FIGURE 4:

Effects of ABCG1 knockdown on granule formation. (A) Production and processing of ³⁵S-amino acid–labeled proinsulin are not affected by depletion of ABCG1 in INS1 cells. Representative phosphorimage comparing labeled proinsulin/insulin in control and ABCG1 knockdown cells. Quantitative results pooled from three experiments (0–2 h chase; extended to 4 h chase in two of the experiments) show that accumulation of labeled insulin during granule formation is noticeably decreased by ABCG1 knockdown. (B) Transport and processing of procathepsin B (to cathepsin B in lysosomes) is not affected by ABCG1 knockdown.
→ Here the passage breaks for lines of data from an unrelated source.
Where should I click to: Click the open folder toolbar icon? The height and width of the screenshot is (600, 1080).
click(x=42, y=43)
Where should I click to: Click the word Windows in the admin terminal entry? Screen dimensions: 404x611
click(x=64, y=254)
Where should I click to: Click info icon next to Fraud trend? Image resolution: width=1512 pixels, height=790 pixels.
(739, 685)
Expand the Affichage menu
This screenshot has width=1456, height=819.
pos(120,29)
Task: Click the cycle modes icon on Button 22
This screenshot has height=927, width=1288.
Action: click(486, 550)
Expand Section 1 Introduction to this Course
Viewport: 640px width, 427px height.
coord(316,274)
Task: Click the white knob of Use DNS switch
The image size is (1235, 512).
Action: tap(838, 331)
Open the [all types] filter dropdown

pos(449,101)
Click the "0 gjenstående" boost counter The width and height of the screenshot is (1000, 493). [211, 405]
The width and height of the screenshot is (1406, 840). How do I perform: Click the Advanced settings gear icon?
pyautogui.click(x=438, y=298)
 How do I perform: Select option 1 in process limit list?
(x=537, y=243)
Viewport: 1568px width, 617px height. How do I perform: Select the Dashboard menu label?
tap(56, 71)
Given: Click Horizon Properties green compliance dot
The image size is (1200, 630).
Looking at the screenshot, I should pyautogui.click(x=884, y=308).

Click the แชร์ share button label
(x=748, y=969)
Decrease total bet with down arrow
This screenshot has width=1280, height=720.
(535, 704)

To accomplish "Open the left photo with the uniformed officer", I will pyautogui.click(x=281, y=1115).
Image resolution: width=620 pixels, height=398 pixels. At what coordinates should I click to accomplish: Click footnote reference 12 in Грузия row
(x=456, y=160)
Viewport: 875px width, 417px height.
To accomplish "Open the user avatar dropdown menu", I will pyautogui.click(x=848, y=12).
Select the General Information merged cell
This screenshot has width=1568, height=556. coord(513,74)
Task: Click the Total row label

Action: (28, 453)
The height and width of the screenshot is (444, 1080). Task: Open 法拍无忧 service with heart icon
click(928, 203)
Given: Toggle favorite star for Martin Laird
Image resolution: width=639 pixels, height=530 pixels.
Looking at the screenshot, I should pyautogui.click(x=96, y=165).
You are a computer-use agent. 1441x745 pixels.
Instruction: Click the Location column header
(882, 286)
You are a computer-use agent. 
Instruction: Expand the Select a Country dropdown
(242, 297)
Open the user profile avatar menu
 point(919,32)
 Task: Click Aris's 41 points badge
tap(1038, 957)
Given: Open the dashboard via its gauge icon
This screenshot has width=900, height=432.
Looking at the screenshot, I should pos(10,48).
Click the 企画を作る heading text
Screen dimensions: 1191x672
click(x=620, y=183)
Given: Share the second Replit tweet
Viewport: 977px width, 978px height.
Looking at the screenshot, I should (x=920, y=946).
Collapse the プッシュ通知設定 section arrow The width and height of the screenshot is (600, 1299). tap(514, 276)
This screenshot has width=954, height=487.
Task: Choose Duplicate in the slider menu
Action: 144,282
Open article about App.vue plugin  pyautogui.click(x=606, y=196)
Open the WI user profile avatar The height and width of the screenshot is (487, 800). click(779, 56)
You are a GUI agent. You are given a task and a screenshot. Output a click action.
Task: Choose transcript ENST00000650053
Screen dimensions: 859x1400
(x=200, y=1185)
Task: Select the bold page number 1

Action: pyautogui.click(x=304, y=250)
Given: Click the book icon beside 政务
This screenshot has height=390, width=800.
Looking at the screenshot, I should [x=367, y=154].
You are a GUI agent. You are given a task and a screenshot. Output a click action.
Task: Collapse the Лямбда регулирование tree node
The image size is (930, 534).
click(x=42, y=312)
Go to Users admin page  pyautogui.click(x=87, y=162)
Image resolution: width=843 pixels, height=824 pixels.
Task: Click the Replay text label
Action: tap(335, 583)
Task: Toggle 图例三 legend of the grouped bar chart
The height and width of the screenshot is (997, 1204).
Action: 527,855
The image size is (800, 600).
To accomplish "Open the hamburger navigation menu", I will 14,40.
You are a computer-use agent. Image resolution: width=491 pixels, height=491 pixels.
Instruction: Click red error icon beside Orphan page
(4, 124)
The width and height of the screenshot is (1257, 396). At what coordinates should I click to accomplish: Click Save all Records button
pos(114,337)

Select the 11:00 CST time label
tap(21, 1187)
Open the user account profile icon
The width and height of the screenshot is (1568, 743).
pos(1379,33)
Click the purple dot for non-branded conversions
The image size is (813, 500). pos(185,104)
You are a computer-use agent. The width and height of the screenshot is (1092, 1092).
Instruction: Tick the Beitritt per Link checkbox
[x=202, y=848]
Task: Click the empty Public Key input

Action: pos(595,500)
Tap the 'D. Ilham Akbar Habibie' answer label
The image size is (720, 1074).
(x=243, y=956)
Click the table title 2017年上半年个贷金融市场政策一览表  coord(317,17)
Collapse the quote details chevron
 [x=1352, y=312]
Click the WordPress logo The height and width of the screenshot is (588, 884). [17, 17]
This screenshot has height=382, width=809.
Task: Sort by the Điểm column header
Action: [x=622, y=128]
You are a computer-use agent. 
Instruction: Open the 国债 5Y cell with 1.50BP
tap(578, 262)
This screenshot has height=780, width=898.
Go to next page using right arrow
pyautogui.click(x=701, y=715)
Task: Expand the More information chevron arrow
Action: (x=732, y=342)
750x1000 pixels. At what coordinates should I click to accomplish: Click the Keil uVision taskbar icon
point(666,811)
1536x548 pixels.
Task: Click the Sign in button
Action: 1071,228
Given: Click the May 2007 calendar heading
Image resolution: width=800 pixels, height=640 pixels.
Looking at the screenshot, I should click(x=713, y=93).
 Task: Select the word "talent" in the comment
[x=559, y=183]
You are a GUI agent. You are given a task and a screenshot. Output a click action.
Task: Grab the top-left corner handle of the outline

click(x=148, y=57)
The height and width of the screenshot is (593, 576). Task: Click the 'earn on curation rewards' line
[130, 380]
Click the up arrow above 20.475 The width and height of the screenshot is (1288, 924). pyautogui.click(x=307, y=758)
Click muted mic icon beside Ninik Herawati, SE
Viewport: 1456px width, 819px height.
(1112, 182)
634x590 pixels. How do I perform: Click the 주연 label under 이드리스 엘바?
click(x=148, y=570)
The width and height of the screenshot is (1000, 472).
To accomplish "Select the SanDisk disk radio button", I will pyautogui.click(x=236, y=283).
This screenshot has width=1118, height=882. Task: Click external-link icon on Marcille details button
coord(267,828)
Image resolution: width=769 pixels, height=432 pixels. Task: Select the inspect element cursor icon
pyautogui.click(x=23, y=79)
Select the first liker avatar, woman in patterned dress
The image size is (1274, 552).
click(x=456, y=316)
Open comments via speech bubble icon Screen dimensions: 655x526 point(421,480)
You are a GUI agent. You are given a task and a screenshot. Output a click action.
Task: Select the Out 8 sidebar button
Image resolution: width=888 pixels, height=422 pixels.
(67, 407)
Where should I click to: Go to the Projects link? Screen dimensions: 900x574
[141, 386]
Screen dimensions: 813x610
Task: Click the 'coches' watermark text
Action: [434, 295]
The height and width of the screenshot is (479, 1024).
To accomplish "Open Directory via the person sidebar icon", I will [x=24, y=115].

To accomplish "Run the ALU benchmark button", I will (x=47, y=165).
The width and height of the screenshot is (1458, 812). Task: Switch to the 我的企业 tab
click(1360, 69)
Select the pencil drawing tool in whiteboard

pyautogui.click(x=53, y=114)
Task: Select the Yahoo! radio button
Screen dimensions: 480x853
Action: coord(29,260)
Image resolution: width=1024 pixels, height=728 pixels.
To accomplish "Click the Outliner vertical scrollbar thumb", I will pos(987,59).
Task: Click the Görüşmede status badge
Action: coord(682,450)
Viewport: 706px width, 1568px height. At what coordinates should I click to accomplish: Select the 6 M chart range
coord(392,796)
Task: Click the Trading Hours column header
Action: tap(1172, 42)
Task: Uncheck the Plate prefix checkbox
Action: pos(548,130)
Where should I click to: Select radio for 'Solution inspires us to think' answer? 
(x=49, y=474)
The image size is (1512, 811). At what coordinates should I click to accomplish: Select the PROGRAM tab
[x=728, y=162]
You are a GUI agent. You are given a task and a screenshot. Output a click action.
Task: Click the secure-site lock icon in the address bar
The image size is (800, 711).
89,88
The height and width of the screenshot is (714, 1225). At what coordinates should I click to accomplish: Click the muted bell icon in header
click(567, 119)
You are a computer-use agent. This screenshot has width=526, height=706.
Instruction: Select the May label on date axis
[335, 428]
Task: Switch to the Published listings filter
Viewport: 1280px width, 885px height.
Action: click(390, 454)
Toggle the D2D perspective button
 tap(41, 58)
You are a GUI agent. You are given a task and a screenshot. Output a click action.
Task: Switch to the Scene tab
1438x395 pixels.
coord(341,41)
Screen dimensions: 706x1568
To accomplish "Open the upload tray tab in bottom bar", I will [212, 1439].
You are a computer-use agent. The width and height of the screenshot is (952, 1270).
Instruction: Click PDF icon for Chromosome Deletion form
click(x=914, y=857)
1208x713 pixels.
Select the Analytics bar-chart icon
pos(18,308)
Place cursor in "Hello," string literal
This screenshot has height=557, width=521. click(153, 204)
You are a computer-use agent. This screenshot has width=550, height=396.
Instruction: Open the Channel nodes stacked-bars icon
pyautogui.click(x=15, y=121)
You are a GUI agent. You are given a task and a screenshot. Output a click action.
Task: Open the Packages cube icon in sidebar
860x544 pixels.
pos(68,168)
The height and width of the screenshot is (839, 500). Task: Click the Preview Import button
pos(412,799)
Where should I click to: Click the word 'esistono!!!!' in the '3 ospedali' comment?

The phosphorimage is representative of two separate experiments. (C) Tracking of hPro-CpepSfGFP and CpepSfGFP in GRINCH cells following pulse labeling with ³⁵S-amino acids. Representative phosphorimage shows the progressive processing of hPro-CpepSfGFP (hPro) through an intermediate (Int) to CpepSfGFP (Cpep) as well as accumulation of a lysosomal degradation band (Lys) in control and ABCG1 knockdown samples. Quantification shows no effect of ABCG1 knockdown or of cholesterol-MβCD addition on the level and processing of hPro-CpepSfGFP. For CpepSfGFP, levels are significantly decreased by ABCG1 knockdown starting at 1 h (p < 0.05). Rescue of CpepSfGFP levels by cholesterol-MβCD addition (ABCG1 + chol) is indicated by no significant difference from control (starting at 1 h) and significant difference (p < 0.05) from ABCG1 (starting at 2 h). (D) Addition of MβCD alone significantly increases the loss of CpepSfFP in ABCG1-deficient samples by 2 h (results for hPro-CpepSfGFP mimic those in C [unpublished data]). Significance determined by two-way analysis of variance (ANOVA); n = 3 in C and in D. Data are presented as mean ± SEM.